● The exercise:
Rewrite the items from the line with "Close the Add New Cloud Account dialog" up to and including the line with "(x=301, y=34)", swapping "Cloud Account" for "Storage Account" and keeping all other text identical.
***** Input *****
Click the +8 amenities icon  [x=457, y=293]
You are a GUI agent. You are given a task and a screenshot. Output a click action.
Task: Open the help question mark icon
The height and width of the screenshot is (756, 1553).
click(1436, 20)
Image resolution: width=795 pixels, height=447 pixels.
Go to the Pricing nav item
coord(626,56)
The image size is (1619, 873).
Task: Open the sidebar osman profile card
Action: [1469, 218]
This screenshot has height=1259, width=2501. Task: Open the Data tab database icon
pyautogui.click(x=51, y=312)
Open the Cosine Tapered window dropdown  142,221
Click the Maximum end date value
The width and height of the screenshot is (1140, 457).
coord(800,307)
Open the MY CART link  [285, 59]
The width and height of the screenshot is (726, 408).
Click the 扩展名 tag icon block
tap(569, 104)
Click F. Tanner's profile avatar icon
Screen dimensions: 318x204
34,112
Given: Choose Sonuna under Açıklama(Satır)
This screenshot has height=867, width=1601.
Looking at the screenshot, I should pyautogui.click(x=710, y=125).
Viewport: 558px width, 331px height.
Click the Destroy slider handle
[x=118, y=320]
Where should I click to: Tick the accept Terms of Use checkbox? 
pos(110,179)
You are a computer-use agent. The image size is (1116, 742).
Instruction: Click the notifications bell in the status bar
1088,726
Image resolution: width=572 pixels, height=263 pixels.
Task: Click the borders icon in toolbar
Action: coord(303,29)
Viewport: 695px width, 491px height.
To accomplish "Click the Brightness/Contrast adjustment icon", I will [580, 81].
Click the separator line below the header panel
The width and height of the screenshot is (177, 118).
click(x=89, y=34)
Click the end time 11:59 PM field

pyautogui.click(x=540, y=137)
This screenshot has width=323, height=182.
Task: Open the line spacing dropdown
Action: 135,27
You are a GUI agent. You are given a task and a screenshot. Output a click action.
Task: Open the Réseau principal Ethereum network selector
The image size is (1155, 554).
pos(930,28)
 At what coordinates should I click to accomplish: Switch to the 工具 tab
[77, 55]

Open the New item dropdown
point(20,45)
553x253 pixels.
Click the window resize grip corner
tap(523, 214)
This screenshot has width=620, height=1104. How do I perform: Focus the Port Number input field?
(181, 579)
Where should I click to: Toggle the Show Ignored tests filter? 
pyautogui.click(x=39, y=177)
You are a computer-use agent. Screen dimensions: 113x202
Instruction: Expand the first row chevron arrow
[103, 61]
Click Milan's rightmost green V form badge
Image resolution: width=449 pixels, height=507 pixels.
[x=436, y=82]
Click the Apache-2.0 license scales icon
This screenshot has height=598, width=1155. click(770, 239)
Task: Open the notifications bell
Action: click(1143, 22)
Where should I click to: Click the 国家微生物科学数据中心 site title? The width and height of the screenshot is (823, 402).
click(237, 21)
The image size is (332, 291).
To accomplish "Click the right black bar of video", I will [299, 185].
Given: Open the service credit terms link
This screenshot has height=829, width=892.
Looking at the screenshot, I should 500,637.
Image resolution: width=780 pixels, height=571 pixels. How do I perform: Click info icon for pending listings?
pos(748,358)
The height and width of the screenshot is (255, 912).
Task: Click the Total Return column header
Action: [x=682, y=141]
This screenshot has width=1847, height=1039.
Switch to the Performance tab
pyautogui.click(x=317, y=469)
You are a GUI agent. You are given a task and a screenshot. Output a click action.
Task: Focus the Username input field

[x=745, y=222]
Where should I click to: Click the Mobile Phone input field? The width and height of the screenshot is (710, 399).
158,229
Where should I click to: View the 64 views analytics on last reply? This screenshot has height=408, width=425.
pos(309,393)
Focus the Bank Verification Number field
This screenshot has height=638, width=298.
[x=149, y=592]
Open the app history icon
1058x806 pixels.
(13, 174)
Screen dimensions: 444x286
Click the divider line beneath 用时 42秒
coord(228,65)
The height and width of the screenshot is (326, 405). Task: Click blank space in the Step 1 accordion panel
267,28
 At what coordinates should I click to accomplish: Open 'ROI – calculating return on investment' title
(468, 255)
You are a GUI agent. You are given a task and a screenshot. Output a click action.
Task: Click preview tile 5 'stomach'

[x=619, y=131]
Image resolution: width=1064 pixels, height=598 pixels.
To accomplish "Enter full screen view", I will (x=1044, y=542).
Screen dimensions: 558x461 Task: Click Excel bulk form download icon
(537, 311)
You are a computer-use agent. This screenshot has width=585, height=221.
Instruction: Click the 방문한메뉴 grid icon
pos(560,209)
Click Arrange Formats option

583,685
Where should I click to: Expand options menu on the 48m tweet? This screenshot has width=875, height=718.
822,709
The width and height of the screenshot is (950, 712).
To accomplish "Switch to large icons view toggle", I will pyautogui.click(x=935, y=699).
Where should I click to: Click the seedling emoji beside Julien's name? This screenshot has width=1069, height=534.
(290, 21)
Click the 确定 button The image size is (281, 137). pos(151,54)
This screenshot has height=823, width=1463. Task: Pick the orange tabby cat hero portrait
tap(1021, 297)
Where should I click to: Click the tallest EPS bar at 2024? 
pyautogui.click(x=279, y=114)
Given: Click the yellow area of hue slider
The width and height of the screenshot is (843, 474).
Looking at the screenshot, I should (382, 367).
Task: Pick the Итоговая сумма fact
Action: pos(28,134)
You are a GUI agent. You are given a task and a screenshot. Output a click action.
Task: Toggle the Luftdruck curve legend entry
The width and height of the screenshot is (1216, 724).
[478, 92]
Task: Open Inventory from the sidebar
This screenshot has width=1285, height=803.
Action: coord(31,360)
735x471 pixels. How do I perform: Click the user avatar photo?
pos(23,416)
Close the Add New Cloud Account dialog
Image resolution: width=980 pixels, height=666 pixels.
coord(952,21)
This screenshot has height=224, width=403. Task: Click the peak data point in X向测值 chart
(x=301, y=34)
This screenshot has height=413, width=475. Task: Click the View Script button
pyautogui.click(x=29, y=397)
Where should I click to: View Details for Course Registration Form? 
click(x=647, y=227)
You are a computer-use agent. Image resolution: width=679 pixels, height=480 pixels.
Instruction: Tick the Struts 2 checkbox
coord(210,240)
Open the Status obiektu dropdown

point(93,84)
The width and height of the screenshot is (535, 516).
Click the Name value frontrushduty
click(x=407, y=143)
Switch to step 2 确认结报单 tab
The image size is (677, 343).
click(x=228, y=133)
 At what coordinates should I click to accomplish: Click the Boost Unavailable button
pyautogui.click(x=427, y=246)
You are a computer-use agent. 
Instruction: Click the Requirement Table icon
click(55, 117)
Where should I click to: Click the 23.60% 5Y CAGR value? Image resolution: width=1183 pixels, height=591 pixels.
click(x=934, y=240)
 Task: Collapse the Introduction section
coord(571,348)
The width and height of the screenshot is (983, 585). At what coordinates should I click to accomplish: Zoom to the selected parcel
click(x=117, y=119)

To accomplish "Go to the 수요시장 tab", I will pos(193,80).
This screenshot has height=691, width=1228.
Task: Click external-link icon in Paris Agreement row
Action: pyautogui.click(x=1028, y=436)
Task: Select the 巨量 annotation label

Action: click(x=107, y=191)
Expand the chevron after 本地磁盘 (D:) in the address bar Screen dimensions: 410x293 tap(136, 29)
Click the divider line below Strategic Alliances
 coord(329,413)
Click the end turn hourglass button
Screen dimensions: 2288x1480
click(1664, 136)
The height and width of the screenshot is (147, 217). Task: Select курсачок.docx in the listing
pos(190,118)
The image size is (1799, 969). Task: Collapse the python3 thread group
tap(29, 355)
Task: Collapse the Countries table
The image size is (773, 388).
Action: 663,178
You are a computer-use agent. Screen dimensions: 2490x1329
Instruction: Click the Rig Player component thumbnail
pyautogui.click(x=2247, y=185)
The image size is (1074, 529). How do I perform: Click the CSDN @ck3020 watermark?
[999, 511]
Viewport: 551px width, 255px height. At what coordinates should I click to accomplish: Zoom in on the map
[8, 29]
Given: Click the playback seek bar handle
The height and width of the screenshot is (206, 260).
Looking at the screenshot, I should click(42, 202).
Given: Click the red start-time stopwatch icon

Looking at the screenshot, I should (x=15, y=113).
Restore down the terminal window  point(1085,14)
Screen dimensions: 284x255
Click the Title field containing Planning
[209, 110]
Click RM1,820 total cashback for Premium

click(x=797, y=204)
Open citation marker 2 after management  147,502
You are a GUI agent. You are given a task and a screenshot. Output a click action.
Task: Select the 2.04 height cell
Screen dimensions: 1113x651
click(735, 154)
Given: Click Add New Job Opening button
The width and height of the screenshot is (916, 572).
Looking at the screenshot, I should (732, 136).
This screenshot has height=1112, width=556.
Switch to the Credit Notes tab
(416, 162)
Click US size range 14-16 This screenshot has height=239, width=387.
*****
● Task answer:
Close the Add New Storage Account dialog
Image resolution: width=980 pixels, height=666 pixels.
coord(952,21)
This screenshot has height=224, width=403. Task: Click the peak data point in X向测值 chart
(x=301, y=34)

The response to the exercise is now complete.